At three in the morning, the phone rang. It was a state police officer. He told me that he had a missing person named Julia in custody. She had managed to escape from the county psych unit and make her way home to her mother's house. Her mother, however, had refused to let her in, and Julia had then proceeded to break every window in the house. That was amazing enough, but what the officer said next just astonished me: "She says you're her doctor. What do you want to do?"

Good question, I thought. "Put her on the phone."

"I'll come to the hospital," Julia said. I didn't have to say anything. She had clearly figured out for herself that between the county psychiatric unit and me, I was the better choice.

The next morning, Julia was waiting for me. She was calm, controlled, and ready to be admitted. At this point, understandably, it was her mother who was the wreck. We once again went into an exam room, and now Julia was willing to give me her medical history. She had been restricting her food intake and using appetite suppressants for more than eighteen months. She had lost forty pounds.

I told her that while I could treat her medically and save her from dying of self-starvation, she also needed psychiatric care. I very frankly told her that I didn't know anything about anorexia. As it turned out, the psychiatrist who was called in to evaluate her didn't know anything about anorexia either. In 1970, very few did.

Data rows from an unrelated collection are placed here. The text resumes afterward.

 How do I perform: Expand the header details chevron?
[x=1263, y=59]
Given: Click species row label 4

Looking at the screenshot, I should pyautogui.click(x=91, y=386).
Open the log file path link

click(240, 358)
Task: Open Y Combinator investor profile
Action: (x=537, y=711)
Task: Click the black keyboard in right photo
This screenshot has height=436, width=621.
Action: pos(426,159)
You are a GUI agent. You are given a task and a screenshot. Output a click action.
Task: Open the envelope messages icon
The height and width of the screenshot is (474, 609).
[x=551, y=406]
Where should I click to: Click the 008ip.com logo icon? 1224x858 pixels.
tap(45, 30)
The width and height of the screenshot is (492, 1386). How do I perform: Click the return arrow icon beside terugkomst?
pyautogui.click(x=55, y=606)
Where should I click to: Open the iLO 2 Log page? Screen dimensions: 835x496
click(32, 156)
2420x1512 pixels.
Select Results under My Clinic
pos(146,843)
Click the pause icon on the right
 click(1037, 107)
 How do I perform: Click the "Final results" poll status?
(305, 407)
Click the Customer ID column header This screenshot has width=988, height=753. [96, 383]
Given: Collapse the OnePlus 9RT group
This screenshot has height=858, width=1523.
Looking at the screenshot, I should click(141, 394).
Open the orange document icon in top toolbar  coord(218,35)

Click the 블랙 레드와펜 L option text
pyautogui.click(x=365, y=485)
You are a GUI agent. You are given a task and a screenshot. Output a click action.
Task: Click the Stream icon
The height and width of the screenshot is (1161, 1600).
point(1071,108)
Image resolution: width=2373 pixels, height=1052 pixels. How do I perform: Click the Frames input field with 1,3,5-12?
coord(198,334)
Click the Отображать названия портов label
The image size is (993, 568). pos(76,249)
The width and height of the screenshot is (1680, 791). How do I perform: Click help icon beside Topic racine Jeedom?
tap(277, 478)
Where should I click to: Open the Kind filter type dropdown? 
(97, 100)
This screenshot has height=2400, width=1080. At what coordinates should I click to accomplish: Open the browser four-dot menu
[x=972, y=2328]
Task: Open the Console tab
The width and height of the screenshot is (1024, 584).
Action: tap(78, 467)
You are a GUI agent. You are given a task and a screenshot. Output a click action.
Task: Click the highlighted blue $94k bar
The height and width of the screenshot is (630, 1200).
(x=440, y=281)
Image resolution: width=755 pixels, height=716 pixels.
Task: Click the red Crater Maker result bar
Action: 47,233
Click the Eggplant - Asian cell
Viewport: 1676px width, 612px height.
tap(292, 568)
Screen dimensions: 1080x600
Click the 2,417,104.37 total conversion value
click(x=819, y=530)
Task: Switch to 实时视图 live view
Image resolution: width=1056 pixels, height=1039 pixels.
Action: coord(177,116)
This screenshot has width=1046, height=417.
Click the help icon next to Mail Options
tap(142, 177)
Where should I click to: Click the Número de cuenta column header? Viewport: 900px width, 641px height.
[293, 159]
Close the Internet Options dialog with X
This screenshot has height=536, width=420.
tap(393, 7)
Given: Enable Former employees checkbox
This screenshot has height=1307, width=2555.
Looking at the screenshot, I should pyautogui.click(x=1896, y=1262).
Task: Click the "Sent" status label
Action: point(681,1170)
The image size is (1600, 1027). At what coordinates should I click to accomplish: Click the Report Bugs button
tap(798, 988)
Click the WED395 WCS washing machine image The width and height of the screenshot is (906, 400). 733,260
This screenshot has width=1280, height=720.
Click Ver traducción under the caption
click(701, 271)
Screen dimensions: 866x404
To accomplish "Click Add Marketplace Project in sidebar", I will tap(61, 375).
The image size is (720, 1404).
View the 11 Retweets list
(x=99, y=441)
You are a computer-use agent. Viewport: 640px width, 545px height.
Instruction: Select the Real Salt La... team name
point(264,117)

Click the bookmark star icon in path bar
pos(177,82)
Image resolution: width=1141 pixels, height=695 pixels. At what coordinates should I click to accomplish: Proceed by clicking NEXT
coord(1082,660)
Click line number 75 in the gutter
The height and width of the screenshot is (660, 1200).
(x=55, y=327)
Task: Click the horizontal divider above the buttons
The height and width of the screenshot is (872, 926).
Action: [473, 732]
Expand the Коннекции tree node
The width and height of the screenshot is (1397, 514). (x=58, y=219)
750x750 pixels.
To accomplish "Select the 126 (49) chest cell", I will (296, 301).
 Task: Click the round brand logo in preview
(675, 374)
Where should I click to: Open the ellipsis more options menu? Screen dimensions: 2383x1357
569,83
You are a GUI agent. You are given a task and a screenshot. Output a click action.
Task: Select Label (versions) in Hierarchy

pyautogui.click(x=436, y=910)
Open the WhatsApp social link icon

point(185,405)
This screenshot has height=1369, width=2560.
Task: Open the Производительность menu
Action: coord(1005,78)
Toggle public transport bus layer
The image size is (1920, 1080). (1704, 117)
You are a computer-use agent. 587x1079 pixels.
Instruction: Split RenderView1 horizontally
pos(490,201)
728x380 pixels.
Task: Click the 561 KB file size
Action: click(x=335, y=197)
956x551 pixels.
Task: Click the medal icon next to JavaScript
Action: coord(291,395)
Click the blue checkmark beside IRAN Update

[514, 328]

Julia's psychiatrist gave her large doses of heavy-duty tranquilizers while I worked out a nutrition plan that would gradually help her regain weight without causing additional medical problems. At first we had to give her a liquid formula using a nasogastric tube -- an unpleasant procedure for everyone.

During the first week Julia was on the adolescent floor, I was very worried about her. I was afraid she would die of severe malnutrition despite our efforts. It was clear from the start that her sole goal and interest in life was to lose as much weight as she possibly could. Other than that, all I could tell about her was that she was an angry young woman.She refused to talk to the psychiatrist, saying instead that she wanted to talk to me. But I protested, saying, "I don't know anything about anorexia. I don't think I can help you." And yet, at the same time, I felt drawn to Julia -- something about her behavior reminded me of myself. My own adolescence hadn't been easy, and deep down I thought I understood, at least a little, how she felt. Like me at that age, she had not a clue as to her own identity.